§ **Work task**
Only the lines from the one with "width, 701px height." through the end of the data are wanted, copied exactly.

--- START ---

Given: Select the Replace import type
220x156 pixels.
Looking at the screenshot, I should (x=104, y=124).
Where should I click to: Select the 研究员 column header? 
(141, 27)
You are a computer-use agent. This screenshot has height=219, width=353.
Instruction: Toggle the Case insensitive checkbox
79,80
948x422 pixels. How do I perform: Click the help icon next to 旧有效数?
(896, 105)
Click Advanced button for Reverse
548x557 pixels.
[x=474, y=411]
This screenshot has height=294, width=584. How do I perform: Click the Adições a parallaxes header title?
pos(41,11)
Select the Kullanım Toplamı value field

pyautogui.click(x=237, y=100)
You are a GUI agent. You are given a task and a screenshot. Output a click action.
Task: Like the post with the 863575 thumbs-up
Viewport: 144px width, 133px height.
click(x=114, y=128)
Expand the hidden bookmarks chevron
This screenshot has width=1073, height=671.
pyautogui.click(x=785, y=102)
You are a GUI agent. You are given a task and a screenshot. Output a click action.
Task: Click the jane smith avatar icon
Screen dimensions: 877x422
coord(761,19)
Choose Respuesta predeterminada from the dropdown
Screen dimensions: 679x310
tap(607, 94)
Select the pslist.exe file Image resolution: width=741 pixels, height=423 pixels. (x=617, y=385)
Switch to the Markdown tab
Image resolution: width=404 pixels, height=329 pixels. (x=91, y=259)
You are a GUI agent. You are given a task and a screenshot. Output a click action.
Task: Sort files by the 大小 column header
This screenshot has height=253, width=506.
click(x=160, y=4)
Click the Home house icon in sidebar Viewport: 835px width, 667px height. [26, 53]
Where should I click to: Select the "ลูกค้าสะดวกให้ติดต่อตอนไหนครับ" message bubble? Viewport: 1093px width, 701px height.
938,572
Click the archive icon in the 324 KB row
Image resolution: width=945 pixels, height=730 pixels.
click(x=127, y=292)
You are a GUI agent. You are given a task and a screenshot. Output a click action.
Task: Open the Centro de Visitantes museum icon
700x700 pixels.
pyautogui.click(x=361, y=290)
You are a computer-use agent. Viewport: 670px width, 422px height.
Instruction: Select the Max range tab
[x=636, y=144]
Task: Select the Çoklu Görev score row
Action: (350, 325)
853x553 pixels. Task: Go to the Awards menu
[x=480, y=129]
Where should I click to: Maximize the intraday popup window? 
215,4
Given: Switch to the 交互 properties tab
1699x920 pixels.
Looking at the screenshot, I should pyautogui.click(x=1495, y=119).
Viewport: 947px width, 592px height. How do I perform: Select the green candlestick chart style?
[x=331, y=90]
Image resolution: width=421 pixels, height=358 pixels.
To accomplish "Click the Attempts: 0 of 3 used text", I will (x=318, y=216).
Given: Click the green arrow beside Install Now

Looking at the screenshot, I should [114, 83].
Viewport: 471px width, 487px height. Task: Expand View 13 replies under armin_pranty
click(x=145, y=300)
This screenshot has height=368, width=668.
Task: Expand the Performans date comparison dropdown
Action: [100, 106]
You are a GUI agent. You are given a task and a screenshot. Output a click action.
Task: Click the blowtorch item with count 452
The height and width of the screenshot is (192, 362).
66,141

--- END ---

§ **Result below**
Where should I click to: Select the "ลูกค้าสะดวกให้ติดต่อตอนไหนครับ" message bubble? Viewport: 1093px width, 701px height.
938,572
Click the archive icon in the 324 KB row
Image resolution: width=945 pixels, height=730 pixels.
click(x=127, y=292)
You are a GUI agent. You are given a task and a screenshot. Output a click action.
Task: Open the Centro de Visitantes museum icon
700x700 pixels.
pyautogui.click(x=361, y=290)
You are a computer-use agent. Viewport: 670px width, 422px height.
Instruction: Select the Max range tab
[x=636, y=144]
Task: Select the Çoklu Görev score row
Action: (350, 325)
853x553 pixels. Task: Go to the Awards menu
[x=480, y=129]
Where should I click to: Maximize the intraday popup window? 
215,4
Given: Switch to the 交互 properties tab
1699x920 pixels.
Looking at the screenshot, I should pyautogui.click(x=1495, y=119).
Viewport: 947px width, 592px height. How do I perform: Select the green candlestick chart style?
[x=331, y=90]
Image resolution: width=421 pixels, height=358 pixels.
To accomplish "Click the Attempts: 0 of 3 used text", I will (x=318, y=216).
Given: Click the green arrow beside Install Now

Looking at the screenshot, I should [114, 83].
Viewport: 471px width, 487px height. Task: Expand View 13 replies under armin_pranty
click(x=145, y=300)
This screenshot has height=368, width=668.
Task: Expand the Performans date comparison dropdown
Action: [100, 106]
You are a GUI agent. You are given a task and a screenshot. Output a click action.
Task: Click the blowtorch item with count 452
The height and width of the screenshot is (192, 362).
66,141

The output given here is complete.